Now a former thought struck her--she would speak to Mrs. Hawkins. And naturally enough Mrs. Hawkins appeared on the stage at that moment.
She said she knew all--she knew that Laura had discovered the secret that Mr. Hawkins, the elder children, Col. Sellers and herself had kept so long and so faithfully; and she cried and said that now that troubles had begun they would never end; her daughter's love would wean itself away from her and her heart would break. Her grief so wrought upon Laura that the girl almost forgot her own troubles for the moment in her compassion for her mother's distress. Finally Mrs. Hawkins said:
"Speak to me, child--do not forsake me. Forget all this miserable talk. Say I am your mother!--I have loved you so long, and there is no other. I am your mother, in the sight of God, and nothing shall ever take you from me!"
All barriers fell, before this appeal. Laura put her arms about her mother's neck and said:
"You are my mother, and always shall be. We will be as we have always been; and neither this foolish talk nor any other thing shall part us or make us less to each other than we are this hour."
There was no longer any sense of separation or estrangement between them. Indeed their love seemed more perfect now than it had ever been before. By and by they went down stairs and sat by the fire and talked long and earnestly about Laura's history and the letters. But it transpired that Mrs. Hawkins had never known of this correspondence between her husband and Major Lackland. With his usual consideration for his wife, Mr. Hawkins had shielded her from the worry the matter would have caused her.
Laura went to bed at last with a mind that had gained largely in tranquility and had lost correspondingly in morbid romantic exaltation. She was pensive, the next day, and subdued; but that was not matter for remark, for she did not differ from the mournful friends about her in that respect. Clay and Washington were the same loving and admiring brothers now that they had always been. The great secret was new to some of the younger children, but their love suffered no change under the wonderful revelation.
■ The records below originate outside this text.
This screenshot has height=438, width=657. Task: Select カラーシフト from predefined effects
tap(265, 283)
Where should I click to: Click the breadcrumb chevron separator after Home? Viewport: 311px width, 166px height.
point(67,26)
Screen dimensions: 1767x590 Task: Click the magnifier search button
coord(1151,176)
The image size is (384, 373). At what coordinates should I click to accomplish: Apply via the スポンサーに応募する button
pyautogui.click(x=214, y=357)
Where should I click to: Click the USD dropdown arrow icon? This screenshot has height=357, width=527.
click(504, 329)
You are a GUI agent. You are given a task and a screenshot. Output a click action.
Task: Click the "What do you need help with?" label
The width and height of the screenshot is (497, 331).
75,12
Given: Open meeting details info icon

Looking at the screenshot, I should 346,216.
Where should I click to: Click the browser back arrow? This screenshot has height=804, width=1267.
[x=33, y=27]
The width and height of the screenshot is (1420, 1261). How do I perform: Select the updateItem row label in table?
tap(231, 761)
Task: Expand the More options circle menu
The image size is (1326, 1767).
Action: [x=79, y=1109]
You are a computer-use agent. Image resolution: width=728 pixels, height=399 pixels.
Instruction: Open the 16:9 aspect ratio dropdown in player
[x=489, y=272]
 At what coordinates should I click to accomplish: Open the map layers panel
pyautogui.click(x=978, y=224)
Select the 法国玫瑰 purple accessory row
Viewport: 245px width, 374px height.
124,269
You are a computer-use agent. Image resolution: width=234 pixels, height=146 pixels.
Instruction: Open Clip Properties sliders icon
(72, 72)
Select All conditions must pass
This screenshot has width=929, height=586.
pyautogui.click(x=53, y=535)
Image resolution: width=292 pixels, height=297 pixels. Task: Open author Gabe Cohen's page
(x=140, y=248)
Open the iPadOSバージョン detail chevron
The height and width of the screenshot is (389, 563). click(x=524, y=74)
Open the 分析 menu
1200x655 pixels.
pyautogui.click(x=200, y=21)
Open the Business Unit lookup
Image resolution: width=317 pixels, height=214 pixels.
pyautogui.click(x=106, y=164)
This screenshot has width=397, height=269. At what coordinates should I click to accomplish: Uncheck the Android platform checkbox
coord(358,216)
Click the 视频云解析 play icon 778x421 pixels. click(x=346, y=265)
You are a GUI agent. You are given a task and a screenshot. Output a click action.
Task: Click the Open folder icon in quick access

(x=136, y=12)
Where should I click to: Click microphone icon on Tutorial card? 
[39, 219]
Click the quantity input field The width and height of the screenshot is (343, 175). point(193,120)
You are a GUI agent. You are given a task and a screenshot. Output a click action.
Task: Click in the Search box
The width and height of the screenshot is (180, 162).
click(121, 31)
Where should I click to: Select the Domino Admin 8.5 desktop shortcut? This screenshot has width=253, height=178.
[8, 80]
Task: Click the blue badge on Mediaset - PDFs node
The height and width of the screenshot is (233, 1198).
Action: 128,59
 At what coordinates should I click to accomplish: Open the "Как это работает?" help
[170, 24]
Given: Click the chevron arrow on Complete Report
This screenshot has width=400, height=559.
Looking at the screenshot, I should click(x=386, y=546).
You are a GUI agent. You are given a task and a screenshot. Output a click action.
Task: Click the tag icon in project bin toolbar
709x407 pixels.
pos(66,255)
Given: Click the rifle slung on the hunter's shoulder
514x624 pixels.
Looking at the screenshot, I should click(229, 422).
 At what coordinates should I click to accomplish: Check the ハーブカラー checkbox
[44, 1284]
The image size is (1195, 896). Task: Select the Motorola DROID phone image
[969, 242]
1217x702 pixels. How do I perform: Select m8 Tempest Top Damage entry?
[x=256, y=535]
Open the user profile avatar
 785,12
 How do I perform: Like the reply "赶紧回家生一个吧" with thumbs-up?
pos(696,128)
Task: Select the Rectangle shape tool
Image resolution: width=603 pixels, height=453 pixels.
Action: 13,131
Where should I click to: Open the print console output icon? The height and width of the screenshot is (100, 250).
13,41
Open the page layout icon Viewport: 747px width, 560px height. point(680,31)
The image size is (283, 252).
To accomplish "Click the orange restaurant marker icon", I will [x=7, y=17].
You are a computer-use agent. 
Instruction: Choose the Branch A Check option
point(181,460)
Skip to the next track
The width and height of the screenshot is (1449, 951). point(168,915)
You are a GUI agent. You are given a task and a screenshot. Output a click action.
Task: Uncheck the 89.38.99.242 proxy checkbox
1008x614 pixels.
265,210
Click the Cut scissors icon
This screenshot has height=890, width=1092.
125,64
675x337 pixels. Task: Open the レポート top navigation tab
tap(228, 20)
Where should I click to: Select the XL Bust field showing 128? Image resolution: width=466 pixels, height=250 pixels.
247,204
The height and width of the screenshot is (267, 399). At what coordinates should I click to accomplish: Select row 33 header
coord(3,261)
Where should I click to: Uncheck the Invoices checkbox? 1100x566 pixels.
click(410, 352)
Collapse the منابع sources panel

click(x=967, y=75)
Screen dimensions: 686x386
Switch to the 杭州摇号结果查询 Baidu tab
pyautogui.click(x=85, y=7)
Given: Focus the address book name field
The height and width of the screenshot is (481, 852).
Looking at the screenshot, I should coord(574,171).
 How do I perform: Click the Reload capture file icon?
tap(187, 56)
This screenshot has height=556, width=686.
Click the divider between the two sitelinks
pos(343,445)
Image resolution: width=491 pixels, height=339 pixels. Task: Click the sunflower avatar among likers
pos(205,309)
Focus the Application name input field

It is barely possible that things might have presently settled down into their old rut and the mystery have lost the bulk of its romantic sublimity in Laura's eyes, if the village gossips could have quieted down. But they could not quiet down and they did not. Day after day they called at the house, ostensibly upon visits of condolence, and they pumped away at the mother and the children without seeming to know that their questionings were in bad taste. They meant no harm they only wanted to know. Villagers always want to know.
The family fought shy of the questionings, and of course that was high testimony "if the Duchess was respectably born, why didn't they come out and prove it?--why did they, stick to that poor thin story about picking her up out of a steamboat explosion?"
Under this ceaseless persecution, Laura's morbid self-communing was renewed. At night the day's contribution of detraction, innuendo and malicious conjecture would be canvassed in her mind, and then she would drift into a course of thinking. As her thoughts ran on, the indignant tears would spring to her eyes, and she would spit out fierce little ejaculations at intervals. But finally she would grow calmer and say some comforting disdainful thing--something like this:
"But who are they?--Animals! What are their opinions to me? Let them talk--I will not stoop to be affected by it. I could hate----. Nonsense--nobody I care for or in any way respect is changed toward me, I fancy."
She may have supposed she was thinking of many individuals, but it was not so--she was thinking of only one.